## start MATERIAL PROVIDED

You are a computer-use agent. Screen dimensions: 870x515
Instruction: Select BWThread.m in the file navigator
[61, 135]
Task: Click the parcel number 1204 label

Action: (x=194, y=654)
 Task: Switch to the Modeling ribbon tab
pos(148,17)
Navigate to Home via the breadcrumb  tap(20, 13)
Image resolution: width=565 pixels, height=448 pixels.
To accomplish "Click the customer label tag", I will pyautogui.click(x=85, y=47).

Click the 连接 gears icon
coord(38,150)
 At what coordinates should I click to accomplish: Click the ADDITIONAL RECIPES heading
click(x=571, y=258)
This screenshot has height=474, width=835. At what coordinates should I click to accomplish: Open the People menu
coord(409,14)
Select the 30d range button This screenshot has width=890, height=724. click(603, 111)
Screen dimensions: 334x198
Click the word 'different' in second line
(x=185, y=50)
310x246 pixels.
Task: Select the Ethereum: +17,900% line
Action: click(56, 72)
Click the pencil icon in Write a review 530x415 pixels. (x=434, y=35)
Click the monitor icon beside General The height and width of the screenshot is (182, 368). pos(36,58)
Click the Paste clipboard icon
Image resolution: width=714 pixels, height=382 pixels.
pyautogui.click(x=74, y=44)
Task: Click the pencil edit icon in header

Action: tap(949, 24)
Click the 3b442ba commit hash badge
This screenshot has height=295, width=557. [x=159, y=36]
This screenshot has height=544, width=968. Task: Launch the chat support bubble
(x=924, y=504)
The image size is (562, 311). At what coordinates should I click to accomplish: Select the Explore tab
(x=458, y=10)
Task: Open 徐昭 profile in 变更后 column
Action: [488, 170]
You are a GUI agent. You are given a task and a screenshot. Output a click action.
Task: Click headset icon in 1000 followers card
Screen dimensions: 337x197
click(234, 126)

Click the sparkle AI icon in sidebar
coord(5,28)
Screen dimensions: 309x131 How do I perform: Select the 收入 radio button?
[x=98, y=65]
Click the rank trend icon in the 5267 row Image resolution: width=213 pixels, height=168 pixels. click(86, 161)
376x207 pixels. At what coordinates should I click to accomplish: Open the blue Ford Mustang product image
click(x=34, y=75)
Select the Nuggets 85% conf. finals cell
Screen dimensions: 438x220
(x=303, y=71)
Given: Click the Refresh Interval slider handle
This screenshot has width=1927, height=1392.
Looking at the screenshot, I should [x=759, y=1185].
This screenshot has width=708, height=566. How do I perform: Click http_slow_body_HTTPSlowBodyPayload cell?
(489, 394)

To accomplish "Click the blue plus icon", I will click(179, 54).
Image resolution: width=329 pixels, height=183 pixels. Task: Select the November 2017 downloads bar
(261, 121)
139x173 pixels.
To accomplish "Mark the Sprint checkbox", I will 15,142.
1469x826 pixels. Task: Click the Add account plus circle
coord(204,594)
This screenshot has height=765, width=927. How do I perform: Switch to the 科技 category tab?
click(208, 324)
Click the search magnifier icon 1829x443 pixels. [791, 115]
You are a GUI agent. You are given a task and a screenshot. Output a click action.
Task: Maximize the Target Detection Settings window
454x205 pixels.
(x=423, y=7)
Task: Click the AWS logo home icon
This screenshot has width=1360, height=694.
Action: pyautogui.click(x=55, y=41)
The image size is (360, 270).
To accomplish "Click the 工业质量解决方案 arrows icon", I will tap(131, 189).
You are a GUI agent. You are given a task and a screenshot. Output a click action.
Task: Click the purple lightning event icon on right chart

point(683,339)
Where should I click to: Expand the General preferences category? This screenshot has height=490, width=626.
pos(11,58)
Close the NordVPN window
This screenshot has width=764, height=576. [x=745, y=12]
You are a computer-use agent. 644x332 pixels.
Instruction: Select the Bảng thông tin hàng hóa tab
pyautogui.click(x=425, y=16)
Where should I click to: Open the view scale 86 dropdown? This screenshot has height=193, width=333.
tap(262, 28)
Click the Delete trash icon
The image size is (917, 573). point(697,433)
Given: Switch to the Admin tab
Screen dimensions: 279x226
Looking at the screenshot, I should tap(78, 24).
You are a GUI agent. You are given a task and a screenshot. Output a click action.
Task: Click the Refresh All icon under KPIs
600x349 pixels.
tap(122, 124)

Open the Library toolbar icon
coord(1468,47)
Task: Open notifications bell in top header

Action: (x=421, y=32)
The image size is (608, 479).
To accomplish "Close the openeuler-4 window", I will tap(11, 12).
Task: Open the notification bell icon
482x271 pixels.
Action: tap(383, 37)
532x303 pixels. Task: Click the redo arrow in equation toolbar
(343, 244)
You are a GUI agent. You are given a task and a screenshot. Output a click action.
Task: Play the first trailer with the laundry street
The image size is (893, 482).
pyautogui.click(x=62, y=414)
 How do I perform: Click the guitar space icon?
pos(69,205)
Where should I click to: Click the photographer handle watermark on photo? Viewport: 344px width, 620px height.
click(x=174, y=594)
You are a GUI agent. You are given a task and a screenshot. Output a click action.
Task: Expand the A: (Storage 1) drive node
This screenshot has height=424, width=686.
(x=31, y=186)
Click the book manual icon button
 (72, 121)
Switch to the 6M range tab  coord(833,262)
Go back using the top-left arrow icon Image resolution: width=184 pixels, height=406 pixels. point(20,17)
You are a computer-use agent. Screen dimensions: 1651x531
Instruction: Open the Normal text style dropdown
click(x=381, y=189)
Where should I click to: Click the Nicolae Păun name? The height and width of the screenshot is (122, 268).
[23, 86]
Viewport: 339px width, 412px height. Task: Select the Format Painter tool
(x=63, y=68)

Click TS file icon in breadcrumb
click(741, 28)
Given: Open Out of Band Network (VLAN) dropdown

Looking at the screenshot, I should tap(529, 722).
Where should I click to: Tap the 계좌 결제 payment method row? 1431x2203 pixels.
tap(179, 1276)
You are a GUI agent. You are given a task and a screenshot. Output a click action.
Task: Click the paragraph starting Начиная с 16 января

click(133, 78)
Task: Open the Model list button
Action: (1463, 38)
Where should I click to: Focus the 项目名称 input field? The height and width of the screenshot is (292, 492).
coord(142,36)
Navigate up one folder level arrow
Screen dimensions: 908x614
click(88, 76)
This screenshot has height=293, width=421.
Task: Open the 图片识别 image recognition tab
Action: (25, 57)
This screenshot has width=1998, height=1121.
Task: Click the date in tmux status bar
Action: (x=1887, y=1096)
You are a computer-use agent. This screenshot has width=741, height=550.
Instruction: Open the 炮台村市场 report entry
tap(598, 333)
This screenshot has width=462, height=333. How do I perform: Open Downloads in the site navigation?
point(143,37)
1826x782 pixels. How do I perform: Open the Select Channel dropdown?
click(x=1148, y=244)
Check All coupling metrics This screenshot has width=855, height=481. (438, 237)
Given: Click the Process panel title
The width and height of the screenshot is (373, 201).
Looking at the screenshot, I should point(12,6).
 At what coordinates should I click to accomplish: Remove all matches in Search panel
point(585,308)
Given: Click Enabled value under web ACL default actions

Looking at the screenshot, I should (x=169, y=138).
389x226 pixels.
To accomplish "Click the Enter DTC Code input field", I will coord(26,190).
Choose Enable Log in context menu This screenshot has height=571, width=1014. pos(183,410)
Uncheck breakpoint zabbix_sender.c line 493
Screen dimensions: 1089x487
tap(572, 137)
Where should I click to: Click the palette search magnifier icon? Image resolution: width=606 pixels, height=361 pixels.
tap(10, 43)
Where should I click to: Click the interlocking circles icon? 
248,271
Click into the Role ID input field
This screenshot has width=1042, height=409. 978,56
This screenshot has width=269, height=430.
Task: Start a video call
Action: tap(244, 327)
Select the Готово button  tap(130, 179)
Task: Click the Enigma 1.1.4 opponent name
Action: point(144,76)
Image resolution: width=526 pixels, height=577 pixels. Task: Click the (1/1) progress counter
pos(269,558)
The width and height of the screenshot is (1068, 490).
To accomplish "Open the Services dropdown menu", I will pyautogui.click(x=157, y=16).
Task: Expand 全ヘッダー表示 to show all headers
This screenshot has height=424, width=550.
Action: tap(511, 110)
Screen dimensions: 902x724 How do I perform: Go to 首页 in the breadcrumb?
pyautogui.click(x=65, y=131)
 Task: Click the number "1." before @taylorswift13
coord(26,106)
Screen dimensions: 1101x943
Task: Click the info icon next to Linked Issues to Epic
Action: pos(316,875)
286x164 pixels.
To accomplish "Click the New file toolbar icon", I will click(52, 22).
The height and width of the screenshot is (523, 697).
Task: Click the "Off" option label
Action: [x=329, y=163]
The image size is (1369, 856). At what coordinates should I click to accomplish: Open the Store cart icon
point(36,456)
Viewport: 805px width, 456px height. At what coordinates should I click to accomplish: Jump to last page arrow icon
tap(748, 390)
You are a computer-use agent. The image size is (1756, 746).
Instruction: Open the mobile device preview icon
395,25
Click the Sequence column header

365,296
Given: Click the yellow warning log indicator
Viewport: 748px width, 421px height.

## end MATERIAL PROVIDED

## WHAT IS REQUIRED:
Tally the lines in the records above that contain the string "label" and give only that number.

## THE SOLUTION:
3